#### Text block

## START

Hello
I'm writing a Common Lisp wrapper for LMDB, starting where the previous efforts left off. I have a number of questions related to safety and the color of the smoke after a disaster.
1. lmdb.h says that "A parent transaction and its cursors may not issue any other operations than mdb_txn_commit and mdb_txn_abort while it has active child transactions."
What I observe is that when a cursor associated with the parent transaction is used in the child, there are no errors and the cursor behaves (my test only involved mdb_cursor_put and MDB_SET_KEY) as if it belonged to the child.
Is this to be expected in general or my tests are insufficient and something really bad can happen? If this is a disaster waiting to happen, I need to add checks to the cursor code.
2. mdb_txns are calloc()ed and free()d. In the case where a thread performs some operation (e.g. put, get, del) involving an already freed mdb_txn pointer, what kind of nastiness can happen? Can the database be corrupted?
3. Same question about mdb_cursors.
4. Async unwind safety. This is a bit like a thread being destroyed in the middle of an lmdb function call.
Context: In some Common Lisp implementations (SBCL), Posix interrupts like SIGINT are used during development. If the developer presses C-c the lisp debugger will start where the signal handler was invoked, which may be in the middle of some mdb_* call. Depending on the actions taken, the stack (both the lisp and the C stack) may be unwound to some earlier frame. Another example is async timeouts (SBCL's WITH-TIMEOUT) can also unwind the stack. I understand that async unwinds are unsafe in general.

## END

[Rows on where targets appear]

## START

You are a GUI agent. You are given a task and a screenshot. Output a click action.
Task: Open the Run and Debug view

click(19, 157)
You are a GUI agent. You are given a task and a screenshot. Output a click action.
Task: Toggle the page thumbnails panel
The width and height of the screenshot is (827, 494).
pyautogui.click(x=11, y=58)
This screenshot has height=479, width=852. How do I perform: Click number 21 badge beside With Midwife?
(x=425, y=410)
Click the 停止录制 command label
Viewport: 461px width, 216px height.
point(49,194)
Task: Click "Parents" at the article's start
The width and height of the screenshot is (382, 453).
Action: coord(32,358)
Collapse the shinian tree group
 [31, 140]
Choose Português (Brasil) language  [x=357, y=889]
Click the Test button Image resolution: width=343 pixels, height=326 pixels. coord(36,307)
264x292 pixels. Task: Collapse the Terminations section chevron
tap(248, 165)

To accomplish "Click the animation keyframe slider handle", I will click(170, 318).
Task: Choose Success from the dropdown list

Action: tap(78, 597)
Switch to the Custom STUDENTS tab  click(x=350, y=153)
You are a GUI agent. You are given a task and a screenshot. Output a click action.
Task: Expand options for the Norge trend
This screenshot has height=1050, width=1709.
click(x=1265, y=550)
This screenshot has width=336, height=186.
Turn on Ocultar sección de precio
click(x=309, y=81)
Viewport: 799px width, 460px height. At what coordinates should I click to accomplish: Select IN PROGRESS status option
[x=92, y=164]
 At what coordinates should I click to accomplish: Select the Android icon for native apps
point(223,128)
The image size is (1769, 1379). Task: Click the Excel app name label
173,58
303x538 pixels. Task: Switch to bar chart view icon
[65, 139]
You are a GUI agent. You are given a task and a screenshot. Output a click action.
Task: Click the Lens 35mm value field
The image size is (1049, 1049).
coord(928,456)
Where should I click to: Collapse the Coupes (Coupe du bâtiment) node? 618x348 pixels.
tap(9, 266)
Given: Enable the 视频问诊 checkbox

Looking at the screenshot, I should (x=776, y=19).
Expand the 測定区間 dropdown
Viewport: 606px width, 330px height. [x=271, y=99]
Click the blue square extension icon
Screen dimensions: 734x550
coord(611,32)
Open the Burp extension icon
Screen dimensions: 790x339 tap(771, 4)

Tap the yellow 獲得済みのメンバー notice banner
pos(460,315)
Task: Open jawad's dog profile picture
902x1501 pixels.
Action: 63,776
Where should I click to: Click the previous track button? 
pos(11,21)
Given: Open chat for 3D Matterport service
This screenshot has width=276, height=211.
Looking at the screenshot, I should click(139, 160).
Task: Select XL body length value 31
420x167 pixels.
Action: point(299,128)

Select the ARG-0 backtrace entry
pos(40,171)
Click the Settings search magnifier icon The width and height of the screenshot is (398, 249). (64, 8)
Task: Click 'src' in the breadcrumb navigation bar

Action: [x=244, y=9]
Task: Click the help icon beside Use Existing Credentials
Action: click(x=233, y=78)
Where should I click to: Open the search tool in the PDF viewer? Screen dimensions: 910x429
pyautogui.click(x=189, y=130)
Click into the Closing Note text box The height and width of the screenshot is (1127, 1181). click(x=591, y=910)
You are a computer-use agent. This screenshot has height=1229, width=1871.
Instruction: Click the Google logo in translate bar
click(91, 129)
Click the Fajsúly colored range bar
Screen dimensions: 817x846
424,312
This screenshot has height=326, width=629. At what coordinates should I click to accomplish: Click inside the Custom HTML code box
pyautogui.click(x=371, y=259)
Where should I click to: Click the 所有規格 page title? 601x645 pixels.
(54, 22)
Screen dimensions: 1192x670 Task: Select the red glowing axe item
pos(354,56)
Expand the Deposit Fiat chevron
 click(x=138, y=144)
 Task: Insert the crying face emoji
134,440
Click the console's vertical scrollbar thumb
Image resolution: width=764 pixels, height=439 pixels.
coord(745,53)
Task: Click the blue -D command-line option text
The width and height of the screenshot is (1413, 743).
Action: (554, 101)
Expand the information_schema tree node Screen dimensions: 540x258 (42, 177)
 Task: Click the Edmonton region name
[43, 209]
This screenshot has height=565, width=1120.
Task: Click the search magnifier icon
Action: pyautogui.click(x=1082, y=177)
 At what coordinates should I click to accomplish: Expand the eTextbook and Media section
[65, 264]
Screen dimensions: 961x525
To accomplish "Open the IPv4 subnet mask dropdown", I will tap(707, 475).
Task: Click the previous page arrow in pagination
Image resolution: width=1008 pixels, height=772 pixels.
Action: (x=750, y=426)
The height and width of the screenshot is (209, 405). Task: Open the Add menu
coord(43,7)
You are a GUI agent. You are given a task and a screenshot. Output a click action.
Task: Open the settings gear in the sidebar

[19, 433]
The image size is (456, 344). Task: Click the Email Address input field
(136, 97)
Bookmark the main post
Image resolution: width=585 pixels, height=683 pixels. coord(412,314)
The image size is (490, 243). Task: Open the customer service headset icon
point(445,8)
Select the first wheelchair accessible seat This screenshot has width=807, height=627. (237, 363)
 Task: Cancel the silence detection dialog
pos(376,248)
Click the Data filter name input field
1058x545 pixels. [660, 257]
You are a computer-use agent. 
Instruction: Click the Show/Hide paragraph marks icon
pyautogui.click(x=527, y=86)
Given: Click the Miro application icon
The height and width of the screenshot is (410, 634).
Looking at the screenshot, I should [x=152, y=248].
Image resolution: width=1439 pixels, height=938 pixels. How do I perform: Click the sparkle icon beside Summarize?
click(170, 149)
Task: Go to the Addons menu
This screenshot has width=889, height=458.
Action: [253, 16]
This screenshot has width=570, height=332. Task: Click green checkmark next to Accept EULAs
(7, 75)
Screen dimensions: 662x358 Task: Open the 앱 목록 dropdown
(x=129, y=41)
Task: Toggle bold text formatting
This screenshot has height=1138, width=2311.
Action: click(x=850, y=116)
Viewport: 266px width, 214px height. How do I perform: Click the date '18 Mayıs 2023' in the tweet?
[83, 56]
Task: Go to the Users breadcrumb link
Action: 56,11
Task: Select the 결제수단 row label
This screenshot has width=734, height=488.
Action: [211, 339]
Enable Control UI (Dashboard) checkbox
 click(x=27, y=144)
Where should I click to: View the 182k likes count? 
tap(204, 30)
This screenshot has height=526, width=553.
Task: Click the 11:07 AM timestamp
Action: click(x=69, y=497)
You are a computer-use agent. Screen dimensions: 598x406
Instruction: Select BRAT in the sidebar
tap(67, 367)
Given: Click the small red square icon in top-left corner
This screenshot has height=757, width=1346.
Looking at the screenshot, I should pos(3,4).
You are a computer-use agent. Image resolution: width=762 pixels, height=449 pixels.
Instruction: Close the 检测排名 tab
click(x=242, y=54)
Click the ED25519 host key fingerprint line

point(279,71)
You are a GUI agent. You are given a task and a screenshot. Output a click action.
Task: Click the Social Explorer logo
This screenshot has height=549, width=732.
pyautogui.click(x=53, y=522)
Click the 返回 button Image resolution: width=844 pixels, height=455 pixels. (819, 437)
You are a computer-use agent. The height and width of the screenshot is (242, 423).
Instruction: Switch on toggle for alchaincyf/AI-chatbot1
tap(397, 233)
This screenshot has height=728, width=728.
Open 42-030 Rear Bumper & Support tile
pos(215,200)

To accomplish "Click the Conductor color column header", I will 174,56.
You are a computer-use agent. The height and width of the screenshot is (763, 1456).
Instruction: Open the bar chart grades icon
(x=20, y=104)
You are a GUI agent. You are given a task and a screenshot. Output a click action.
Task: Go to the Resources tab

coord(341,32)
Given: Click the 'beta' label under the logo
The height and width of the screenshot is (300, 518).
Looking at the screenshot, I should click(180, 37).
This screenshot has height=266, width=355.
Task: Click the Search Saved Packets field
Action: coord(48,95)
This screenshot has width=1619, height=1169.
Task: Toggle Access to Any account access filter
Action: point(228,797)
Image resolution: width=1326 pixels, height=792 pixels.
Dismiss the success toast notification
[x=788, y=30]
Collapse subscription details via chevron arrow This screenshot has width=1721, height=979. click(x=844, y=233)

## END

#### Given problem 1
Answer these from the LMDB post:
(a) According to lmdb.h, which two operations may a parent transaction issue while it has active child transactions?
(b) How are mdb_txns allocated and released?
(c) Which Common Lisp implementation is named as using Posix interrupts like SIGINT during development?
#### Given problem 2
Please write out the part of the LMDB post that starts at the words "2. mdb_txns are" and ends after the words "unsafe in general.".

#### Full output 1
(a) mdb_txn_commit and mdb_txn_abort
(b) They are calloc()ed and free()d.
(c) SBCL

#### Full output 2
2. mdb_txns are calloc()ed and free()d. In the case where a thread performs some operation (e.g. put, get, del) involving an already freed mdb_txn pointer, what kind of nastiness can happen? Can the database be corrupted?
3. Same question about mdb_cursors.
4. Async unwind safety. This is a bit like a thread being destroyed in the middle of an lmdb function call.
Context: In some Common Lisp implementations (SBCL), Posix interrupts like SIGINT are used during development. If the developer presses C-c the lisp debugger will start where the signal handler was invoked, which may be in the middle of some mdb_* call. Depending on the actions taken, the stack (both the lisp and the C stack) may be unwound to some earlier frame. Another example is async timeouts (SBCL's WITH-TIMEOUT) can also unwind the stack. I understand that async unwinds are unsafe in general.